SARASOTA —John Sims, conceptual artist, writer, and activist, responds to the collective fear, social immobilization and mounting global death toll created by the COVID-19 pandemic through his latest multimedia interactive project, a video game titled “Korona Killa.” On Friday, May 1, 2020, the game will be available for website play at johnsimsprojects.com/koronakilla along with a free downloadable mobile version. You can view the embeddable video game trailer here.
Inspired by the artist’s op-ed piece co-written with David A. Love, Should Black America be Worried about Coronavirus?, the game seeks to create an interactive environment that offers a space of reflection, escape and responsibility in the face of a global crisis that threatens all human life and exposes widespread disparities in modern society.
The game combines the retro feel and simplicity of video games from the 80s with the agency of political performance video art. It begins with a service announcement to wash your hands, then an intro that provides a motion graphics game instruction based on the artist’s piece, Date with Fear: A Self Portrait, March-2020 (see above).
The actual gameplay draws from the 80s game Space Invaders, where the player is challenged to destroy “Koronas,” while minimizing viral load and keeping energy levels up. The artist will be working with the Center for Digital Humanities at the University of Arizona to develop a 3D virtual reality version of the game.
“In this time, the game provides the opportunity to reflect on our common existence, and our place in the rest of living earth, and also speaks to both the pathologies and virtues of living under the stress of virulent danger,” said Sims. “My hope is that we come out on the other side of this with a stronger sense of the importance of community, justice, health, and the respect of nature.”

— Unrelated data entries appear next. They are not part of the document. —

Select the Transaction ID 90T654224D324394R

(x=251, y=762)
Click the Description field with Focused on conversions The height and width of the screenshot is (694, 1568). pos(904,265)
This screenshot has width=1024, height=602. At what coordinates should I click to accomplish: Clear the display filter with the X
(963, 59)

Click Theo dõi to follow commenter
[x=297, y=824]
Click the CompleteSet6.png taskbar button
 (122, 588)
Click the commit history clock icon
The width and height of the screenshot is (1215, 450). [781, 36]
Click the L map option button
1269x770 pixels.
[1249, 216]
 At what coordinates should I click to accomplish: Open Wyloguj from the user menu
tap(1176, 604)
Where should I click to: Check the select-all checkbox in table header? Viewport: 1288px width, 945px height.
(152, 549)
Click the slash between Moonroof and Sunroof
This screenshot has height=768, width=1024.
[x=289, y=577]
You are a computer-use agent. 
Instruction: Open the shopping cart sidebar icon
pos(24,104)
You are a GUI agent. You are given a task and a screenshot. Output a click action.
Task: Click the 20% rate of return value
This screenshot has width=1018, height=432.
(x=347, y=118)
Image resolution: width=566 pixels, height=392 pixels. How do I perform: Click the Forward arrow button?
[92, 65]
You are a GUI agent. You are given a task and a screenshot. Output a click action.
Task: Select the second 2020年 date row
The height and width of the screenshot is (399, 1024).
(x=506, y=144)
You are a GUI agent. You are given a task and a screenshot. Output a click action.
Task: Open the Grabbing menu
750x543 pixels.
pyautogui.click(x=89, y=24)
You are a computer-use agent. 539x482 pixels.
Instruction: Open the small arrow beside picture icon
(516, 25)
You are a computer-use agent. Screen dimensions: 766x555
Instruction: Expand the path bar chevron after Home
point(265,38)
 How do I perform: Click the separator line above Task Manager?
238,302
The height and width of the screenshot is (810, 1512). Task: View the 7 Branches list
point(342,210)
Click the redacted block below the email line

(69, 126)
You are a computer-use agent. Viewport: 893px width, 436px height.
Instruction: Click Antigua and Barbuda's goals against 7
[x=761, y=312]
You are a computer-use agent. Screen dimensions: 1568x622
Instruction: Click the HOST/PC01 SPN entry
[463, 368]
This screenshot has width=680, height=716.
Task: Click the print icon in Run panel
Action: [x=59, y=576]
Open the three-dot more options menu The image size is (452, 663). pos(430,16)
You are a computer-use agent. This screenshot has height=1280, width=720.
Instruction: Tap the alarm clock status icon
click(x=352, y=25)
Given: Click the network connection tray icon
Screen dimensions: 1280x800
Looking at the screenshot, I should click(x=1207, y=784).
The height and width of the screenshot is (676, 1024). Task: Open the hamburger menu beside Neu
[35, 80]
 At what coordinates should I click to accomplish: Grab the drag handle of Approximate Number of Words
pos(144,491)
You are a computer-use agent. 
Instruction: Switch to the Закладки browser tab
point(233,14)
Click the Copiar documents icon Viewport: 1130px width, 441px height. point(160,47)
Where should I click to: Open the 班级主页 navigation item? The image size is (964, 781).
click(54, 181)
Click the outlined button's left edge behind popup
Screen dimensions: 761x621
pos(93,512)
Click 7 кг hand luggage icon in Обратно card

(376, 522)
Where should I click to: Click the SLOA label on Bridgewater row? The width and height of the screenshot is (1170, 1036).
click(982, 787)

The Detroit-native artist has used art to combat virulent objects and symbols of fear and terror before. For 20 years, Sims has been on the forefront of confronting the iconography of Confederate symbols with his project, Recoloration Proclamation, a system of works that features recolored Confederate flags, a hanging installation in Gettysburg, Confederate flag funerals in 13 southern states, the outside performance and installation of The Proper Way to Hang to a Confederate Flag at Ohio University in 2017, and the annual Burn and Bury Confederate Flag Memorial. For more on this project see his CNN op-ed piece, Don’t Resurrect the Confederate Flag: de-zombify it.
About John Sims
A Detroit native, Sims is a multimedia creator, writer and activist, creating projects spanning the areas of installation, text, music, film, performance and large-scale activism. His main projects are informed by mathematics, the politics of sacred symbols/anniversaries and the agency of poetic text.
He has lectured and exhibited both nationally and internationally and his work has been covered in Art in America, Sculpture, Guernica Magazine, Transition, FiberArts, Science News, CNN, NBC News, The New York Times, USA Today, The Guardian, The Wall Street Journal, The Washington Post and the science journal Nature. He has written for CNN, Al Jazeera, The Huffington Post, Guernica, The Rumpus, and The Grio.